As análises de tendência temporal foram realizadas por regressão linear, após verificação de não correlação entre os erros-padrão ao longo do tempo, utilizando-se o teste de Breusch Godfrey. Na análise de regressão linear simples, as taxas de mortalidade foram consideradas como variável dependente e os anos do período como variável independente.
As taxas de mortalidade no primeiro dia de vida foram comparadas em termos relativos (risco relativo, RR) e absolutos (risco atribuível, RA, diferença absoluta entre taxas), conforme características do NV, do parto e da mãe do recém-nascido no período estudado. A associação entre essas características e o óbito no primeiro dia de vida foi verificada por meio de testes estatísticos baseados no teste do qui-quadrado de Pearson.
O projeto foi realizado em conformidade com os princípios éticos definidos na Resolução do Conselho Nacional de Saúde (CNS) nº 466, de 12 de dezembro de 2012.
Resultados
Entre 2010 e 2015, ocorreram 96.170 óbitos infantis nos sete estados selecionados e no Distrito Federal. A taxa de mortalidade infantil reduziu-se em 13% no período, passando de 12,7 óbitos/1.000 NV para 11,0 óbitos/1.000 NV (p<0,001). Do total de óbitos infantis, 20.791 (21,6%) ocorreram no primeiro dia de vida. Considerado todo o período do estudo, a taxa de mortalidade no primeiro dia de vida foi de 2,5/1.000 NV, apresentando uma variação de 2,7 óbitos/1.000 NV em 2010 para 2,3 óbitos/1.000 NV em 2015 (p=0,009) (Tabela 1).
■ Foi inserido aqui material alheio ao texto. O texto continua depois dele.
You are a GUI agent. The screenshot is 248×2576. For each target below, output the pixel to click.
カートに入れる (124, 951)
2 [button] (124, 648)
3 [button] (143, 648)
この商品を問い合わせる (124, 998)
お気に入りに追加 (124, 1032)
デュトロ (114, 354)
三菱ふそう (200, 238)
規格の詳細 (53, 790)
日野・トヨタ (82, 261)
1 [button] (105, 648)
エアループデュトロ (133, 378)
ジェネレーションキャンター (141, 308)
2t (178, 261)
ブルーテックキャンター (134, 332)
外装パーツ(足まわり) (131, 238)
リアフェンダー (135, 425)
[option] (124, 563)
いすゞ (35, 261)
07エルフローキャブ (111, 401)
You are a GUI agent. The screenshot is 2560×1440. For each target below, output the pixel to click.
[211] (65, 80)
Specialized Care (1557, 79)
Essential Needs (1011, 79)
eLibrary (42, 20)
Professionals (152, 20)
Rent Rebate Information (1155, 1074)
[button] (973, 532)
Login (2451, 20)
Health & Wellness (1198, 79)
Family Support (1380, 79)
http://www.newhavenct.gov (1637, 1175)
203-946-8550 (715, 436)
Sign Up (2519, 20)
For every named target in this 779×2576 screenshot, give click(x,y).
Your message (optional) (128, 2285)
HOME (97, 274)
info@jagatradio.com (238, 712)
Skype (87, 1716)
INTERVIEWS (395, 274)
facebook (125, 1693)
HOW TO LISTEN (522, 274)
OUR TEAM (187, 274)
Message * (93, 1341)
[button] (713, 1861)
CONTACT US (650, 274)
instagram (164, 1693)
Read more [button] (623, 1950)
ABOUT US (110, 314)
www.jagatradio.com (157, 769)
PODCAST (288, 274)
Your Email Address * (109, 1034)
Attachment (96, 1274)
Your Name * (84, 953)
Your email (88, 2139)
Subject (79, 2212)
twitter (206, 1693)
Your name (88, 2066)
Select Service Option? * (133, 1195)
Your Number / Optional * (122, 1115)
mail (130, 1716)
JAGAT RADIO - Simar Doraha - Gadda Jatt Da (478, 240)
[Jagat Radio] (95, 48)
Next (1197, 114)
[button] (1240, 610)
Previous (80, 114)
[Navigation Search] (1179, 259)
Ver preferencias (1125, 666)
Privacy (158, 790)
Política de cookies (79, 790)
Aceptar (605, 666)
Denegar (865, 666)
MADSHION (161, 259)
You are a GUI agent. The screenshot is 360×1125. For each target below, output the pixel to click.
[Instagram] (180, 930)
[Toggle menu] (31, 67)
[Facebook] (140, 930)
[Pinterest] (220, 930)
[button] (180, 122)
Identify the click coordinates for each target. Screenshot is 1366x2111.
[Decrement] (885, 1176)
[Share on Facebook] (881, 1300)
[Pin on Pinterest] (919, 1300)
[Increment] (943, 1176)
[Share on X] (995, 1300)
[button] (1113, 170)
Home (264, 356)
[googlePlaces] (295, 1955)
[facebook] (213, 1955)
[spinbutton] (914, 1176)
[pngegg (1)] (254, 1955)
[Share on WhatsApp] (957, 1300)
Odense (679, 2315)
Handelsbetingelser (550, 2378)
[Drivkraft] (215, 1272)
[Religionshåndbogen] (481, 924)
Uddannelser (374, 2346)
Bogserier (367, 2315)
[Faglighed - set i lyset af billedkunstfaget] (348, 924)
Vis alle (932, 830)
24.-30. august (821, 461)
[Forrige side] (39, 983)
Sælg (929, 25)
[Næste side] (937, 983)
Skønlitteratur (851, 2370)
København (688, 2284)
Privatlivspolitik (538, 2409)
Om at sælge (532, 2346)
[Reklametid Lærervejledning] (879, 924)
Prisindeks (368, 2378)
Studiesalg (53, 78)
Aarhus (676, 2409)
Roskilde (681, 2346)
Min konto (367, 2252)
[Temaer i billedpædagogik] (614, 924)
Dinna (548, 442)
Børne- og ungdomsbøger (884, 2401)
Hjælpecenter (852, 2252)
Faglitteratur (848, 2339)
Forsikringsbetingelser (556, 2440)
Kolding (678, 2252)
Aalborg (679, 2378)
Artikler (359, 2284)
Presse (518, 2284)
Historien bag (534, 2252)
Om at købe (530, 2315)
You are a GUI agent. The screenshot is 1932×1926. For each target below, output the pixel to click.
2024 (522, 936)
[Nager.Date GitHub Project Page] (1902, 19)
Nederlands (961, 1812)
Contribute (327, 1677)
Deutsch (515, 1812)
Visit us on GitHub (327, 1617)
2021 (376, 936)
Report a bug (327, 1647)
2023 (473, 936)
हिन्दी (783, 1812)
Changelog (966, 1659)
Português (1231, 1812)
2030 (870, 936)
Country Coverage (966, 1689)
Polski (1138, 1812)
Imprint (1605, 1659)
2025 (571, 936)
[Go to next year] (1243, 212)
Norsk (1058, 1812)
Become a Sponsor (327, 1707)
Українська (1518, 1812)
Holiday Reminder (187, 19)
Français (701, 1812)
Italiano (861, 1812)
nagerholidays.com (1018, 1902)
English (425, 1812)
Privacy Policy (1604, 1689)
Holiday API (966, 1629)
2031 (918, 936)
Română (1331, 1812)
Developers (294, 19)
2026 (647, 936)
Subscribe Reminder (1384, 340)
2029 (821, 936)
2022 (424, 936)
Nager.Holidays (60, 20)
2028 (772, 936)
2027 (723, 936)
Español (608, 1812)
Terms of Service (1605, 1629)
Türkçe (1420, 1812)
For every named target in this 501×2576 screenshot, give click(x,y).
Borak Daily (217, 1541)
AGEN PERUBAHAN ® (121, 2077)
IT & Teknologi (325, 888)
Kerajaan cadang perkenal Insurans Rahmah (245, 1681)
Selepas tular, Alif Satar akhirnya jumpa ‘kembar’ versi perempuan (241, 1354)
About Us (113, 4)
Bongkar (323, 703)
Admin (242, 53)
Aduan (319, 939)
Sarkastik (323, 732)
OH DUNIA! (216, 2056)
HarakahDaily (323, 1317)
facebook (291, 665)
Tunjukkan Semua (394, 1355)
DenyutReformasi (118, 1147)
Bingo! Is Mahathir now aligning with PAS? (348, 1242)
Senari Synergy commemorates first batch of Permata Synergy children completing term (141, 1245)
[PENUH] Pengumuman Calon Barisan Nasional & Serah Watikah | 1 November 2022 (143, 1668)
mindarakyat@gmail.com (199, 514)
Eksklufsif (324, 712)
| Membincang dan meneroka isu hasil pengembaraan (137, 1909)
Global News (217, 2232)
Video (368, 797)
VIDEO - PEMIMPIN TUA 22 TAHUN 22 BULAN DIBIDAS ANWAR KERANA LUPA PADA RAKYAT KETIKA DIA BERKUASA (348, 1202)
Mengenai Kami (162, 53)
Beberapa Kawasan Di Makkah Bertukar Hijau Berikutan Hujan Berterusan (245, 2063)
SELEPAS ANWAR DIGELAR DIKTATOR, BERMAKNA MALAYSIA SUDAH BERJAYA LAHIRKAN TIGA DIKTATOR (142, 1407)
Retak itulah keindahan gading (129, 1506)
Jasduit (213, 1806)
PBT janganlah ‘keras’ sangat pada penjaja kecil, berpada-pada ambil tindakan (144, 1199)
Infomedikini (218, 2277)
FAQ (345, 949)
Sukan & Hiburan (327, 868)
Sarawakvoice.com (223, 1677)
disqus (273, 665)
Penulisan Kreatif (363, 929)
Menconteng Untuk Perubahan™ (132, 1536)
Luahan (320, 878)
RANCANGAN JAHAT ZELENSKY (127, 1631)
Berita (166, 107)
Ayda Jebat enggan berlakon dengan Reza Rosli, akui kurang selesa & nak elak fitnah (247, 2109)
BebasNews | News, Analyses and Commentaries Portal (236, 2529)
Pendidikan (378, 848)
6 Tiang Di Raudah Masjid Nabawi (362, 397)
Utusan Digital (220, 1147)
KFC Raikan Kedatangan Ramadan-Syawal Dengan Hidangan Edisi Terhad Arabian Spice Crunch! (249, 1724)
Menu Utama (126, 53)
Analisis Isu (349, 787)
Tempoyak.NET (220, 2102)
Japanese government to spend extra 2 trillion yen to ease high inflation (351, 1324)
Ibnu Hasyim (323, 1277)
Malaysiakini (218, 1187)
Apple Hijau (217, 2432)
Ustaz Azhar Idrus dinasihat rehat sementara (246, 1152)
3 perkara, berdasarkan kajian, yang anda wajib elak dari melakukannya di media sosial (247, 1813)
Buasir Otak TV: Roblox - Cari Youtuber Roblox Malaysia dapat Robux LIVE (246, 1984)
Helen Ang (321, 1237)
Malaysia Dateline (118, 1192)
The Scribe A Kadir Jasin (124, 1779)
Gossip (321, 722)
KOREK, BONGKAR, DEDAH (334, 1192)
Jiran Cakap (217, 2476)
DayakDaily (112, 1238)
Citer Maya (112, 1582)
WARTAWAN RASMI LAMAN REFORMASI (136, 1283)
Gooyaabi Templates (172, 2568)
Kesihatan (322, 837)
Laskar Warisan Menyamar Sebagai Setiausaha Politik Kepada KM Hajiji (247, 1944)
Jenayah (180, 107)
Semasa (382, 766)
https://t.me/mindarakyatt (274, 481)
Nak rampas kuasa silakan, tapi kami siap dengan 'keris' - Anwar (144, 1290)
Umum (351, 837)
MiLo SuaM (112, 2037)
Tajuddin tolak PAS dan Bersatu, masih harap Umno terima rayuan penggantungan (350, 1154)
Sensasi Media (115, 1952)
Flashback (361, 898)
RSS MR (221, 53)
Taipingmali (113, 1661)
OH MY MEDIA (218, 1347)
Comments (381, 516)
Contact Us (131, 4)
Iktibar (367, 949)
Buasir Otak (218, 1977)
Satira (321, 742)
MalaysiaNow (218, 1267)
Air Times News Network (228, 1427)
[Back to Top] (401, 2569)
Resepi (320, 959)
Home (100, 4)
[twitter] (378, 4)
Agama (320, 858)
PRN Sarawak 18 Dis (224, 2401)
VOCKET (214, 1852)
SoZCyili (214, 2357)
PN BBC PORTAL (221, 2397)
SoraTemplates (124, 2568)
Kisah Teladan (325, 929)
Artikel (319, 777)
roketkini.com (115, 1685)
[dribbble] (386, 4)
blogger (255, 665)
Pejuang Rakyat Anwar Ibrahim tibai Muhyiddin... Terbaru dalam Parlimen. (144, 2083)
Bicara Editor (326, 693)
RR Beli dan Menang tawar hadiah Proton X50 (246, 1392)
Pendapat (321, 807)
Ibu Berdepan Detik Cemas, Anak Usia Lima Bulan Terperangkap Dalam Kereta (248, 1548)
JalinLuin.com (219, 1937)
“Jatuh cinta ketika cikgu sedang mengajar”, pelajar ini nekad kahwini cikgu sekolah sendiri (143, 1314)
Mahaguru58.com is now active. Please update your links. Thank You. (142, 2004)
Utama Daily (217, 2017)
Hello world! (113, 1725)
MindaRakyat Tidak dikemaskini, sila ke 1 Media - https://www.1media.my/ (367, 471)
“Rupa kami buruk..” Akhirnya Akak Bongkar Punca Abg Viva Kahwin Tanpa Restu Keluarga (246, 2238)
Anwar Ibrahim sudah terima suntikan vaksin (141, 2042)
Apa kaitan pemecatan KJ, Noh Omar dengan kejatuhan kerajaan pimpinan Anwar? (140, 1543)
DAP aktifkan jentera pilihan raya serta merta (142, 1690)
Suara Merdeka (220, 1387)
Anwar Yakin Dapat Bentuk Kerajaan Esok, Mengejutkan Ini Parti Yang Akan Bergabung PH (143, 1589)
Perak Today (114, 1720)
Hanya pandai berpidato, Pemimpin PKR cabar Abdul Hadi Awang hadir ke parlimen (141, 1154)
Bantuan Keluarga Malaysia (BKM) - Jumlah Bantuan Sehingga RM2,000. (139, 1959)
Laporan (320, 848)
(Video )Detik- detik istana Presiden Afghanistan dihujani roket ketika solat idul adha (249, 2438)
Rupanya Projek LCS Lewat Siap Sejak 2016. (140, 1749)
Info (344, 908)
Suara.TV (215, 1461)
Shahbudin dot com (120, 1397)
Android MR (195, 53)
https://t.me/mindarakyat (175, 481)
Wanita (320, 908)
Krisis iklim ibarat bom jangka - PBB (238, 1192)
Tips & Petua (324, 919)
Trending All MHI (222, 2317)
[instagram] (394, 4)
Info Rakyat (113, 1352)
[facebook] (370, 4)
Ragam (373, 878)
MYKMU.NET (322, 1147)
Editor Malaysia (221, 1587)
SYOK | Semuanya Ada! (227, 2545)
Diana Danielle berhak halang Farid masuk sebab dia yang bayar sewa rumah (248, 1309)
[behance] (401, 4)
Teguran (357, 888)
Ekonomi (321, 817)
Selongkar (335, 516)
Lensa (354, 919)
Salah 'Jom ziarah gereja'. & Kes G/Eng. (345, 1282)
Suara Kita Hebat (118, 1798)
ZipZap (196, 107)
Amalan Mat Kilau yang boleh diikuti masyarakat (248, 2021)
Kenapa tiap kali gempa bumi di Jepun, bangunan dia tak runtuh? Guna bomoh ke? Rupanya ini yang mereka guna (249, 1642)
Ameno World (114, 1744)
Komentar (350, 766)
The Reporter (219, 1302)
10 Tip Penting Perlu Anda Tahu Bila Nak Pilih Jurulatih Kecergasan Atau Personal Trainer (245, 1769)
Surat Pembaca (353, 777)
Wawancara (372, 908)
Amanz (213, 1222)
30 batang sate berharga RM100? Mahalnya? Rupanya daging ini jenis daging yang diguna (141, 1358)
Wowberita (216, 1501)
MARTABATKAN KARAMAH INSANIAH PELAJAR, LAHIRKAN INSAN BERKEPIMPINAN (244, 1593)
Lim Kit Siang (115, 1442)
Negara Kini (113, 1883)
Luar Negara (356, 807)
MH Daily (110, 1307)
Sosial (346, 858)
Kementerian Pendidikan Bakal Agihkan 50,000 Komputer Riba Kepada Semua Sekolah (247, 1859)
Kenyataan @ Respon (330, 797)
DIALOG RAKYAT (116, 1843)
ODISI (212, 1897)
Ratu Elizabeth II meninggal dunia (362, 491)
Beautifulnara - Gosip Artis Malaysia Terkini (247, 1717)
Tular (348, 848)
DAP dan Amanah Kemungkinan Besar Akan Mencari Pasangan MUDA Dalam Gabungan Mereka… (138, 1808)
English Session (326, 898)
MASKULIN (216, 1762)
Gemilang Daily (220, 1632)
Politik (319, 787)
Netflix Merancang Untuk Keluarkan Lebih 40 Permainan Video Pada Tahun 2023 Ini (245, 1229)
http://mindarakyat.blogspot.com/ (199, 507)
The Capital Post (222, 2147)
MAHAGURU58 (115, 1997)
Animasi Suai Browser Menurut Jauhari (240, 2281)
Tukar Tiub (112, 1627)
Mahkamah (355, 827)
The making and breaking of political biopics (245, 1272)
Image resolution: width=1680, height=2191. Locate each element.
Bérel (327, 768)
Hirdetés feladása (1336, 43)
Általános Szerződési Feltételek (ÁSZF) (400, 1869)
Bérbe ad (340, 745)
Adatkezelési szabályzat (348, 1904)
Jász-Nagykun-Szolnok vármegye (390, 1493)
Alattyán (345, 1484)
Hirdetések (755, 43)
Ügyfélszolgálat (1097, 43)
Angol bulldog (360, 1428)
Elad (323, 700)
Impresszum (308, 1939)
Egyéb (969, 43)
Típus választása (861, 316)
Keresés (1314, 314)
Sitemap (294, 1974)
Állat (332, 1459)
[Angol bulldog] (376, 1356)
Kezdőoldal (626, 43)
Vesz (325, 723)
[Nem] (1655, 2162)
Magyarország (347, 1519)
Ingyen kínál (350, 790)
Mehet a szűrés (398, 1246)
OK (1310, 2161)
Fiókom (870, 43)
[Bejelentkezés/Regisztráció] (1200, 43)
Indicador | 2010 | 2011 | 2012 | 2013 | 2014 | 2015 | 2010-2015 |
---|---|---|---|---|---|---|---|
Número de óbitos em menores de 1 ano | 16.188 | 16.233 | 16.110 | 15.855 | 16.119 | 15.665 | 96.170 |
Número de NVb | 1.322.755 | 1.347.588 | 1.359.709 | 1.362.801 | 1.401.060 | 1.424.720 | 8.218.633 |
Taxa de mortalidade infantil/1.000 NVb | 12,7 | 12,0 | 11,8 | 11,6 | 11,5 | 11,0 | 11,7 |
Número de óbitos no 1o dia de vida | 3.600 | 3.579 | 3.385 | 3.386 | 3.558 | 3.283 | 20.791 |
Proporção (%) de óbitos no 1o dia de vida | 22,2 | 22,0 | 21,0 | 21,4 | 22,0 | 20,9 | 21,6 |
Taxa de mortalidade no 1o dia de vida/1.000 NVb | 2,7 | 2,6 | 2,5 | 2,5 | 2,5 | 2,3 | 2,5 |
a) Espírito Santo, Rio de Janeiro, São Paulo, Paraná, Santa Catarina, Rio Grande do Sul, Mato Grosso do Sul e Distrito Federal.
b) NV: nascidos vivos.
Fontes: Sistema de Informações sobre Nascidos Vivos (Sinasc), 2010-2015; Sistema de Informações sobre Mortalidade (SIM), 2010-2015.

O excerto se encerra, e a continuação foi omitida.